__Do this__
Convert the data into a numbered list, starting at the line that contains "Given: Click the gray zoom window button" and ending after the line that contains "Increase Number of", with blank lines omitted. Leave the pictures out of the list.

__Rows__

--- Start ---

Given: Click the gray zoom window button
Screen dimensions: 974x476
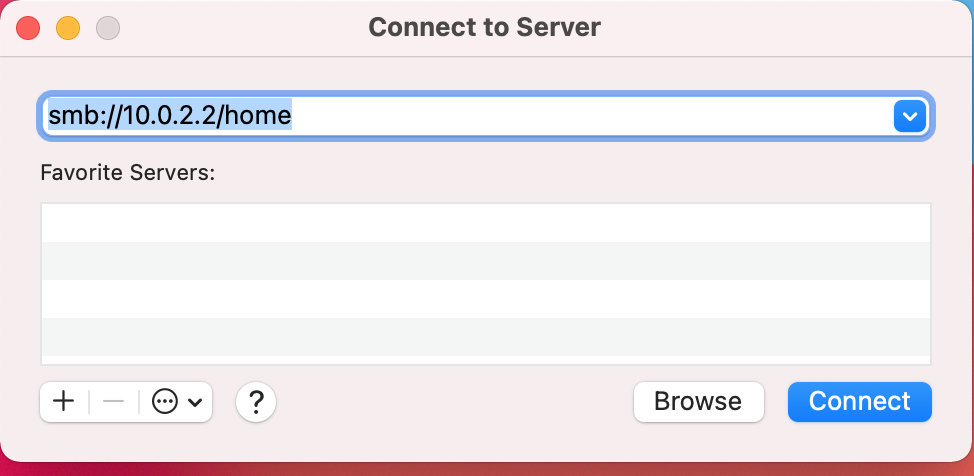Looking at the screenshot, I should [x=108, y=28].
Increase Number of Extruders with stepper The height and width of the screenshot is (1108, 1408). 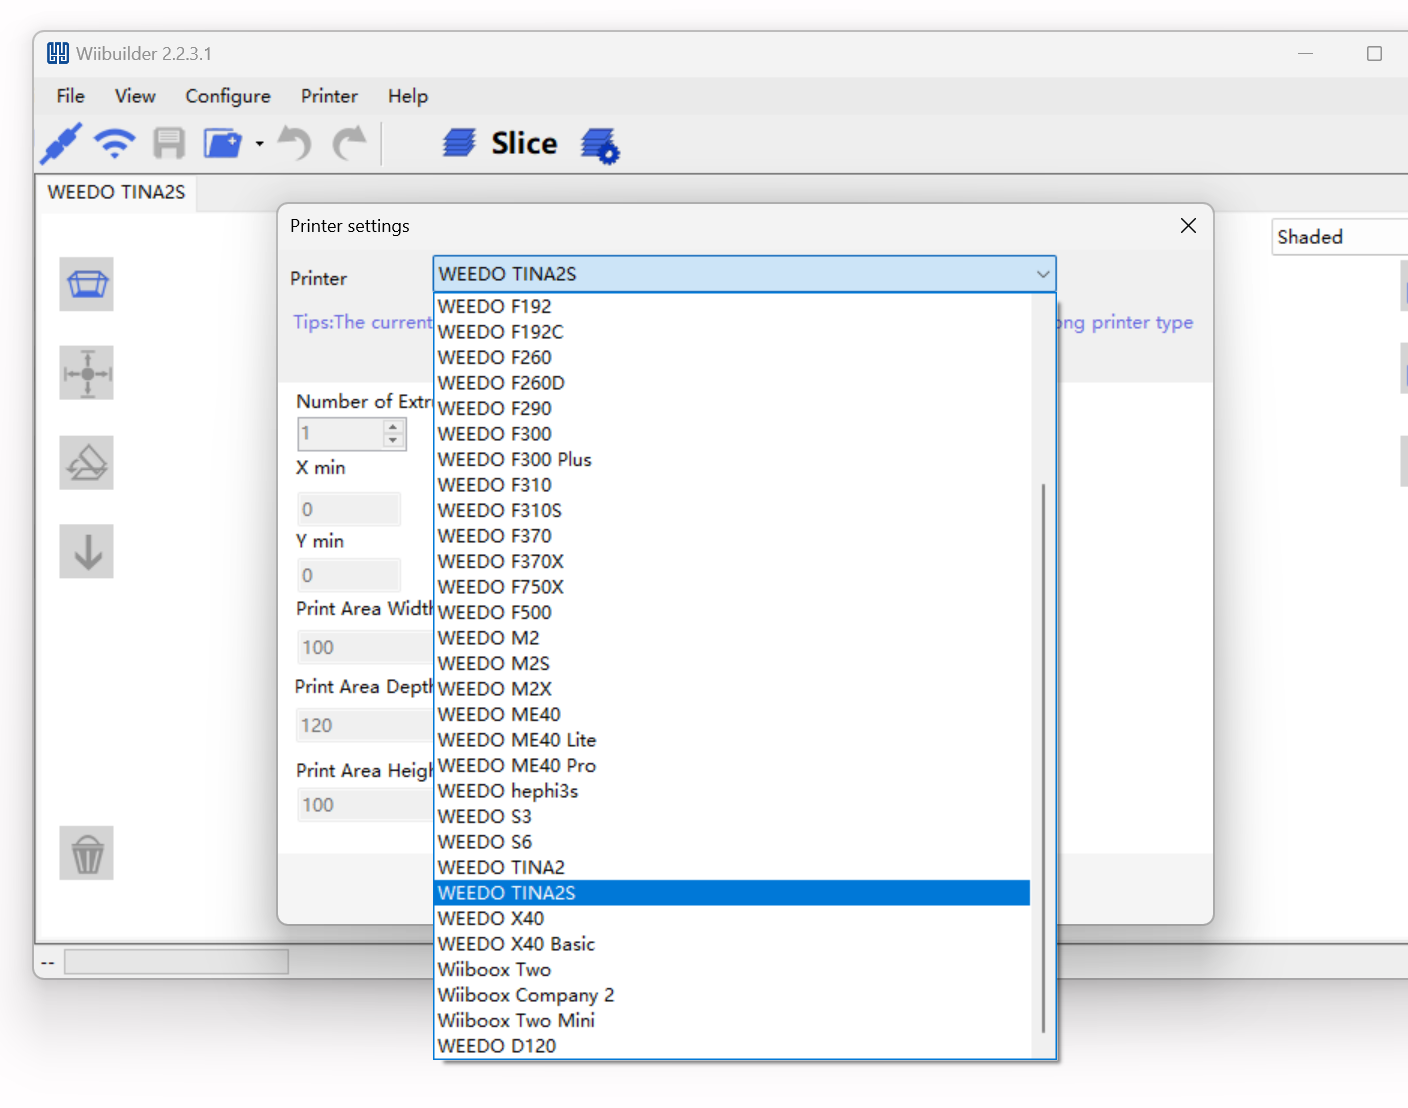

--- End ---
--- Start ---

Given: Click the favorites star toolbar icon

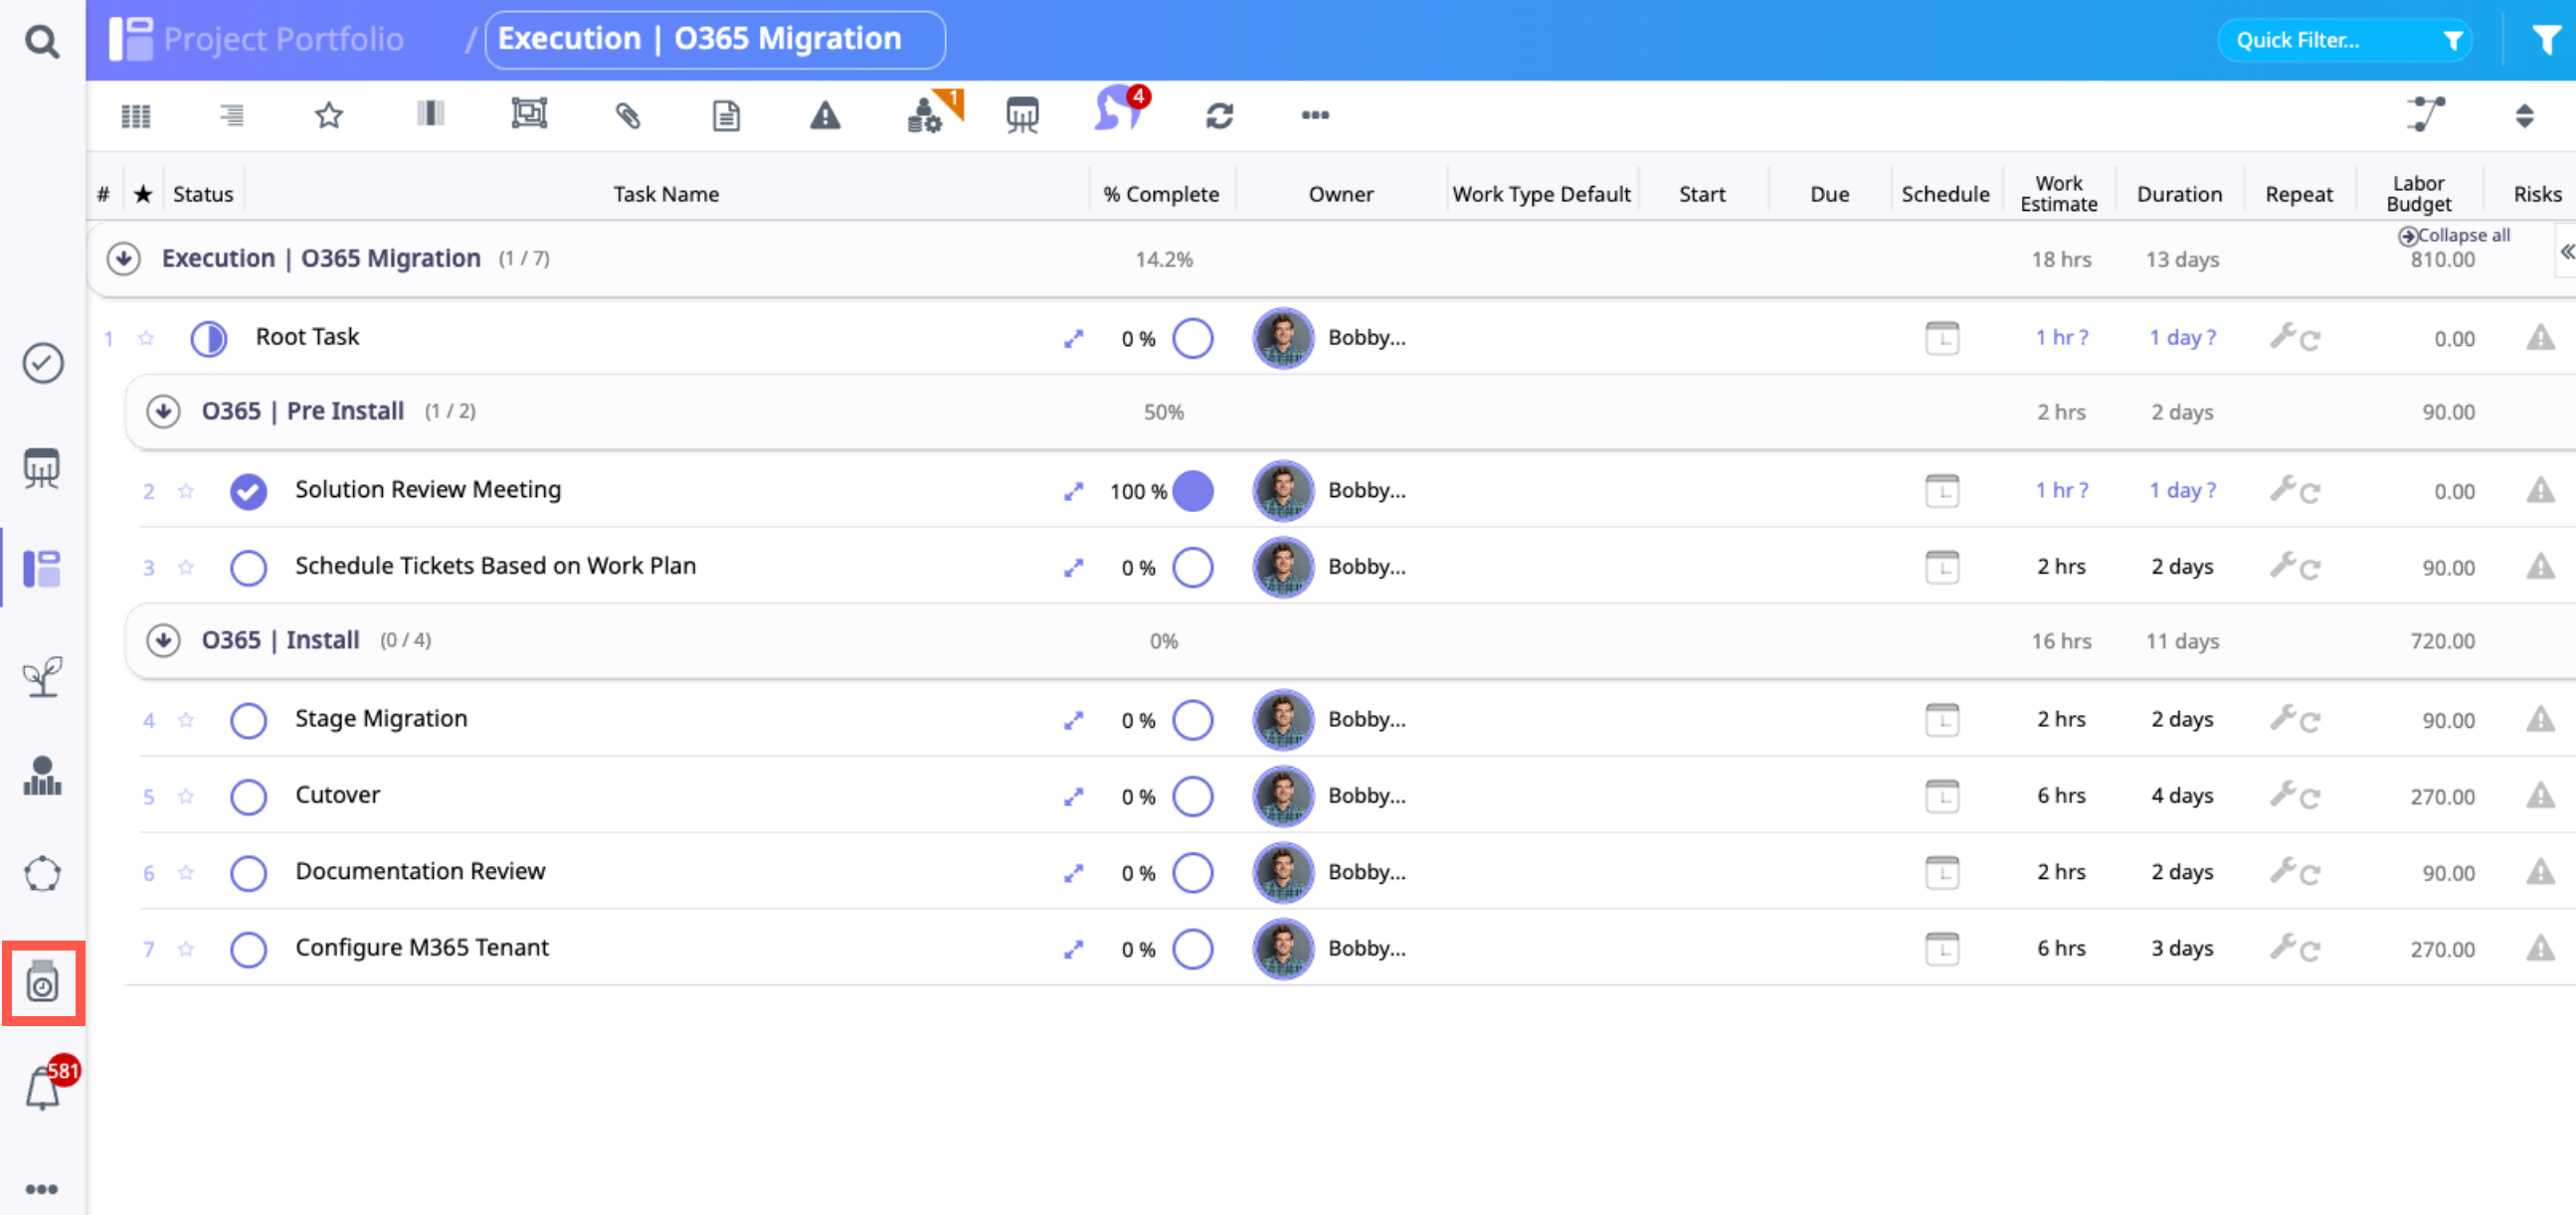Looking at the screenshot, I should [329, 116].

--- End ---

__Answer for the task__
1. Given: Click the gray zoom window button
2. Screen dimensions: 974x476
3. Looking at the screenshot, I should [x=108, y=28].
4. Increase Number of Extruders with stepper The height and width of the screenshot is (1108, 1408). 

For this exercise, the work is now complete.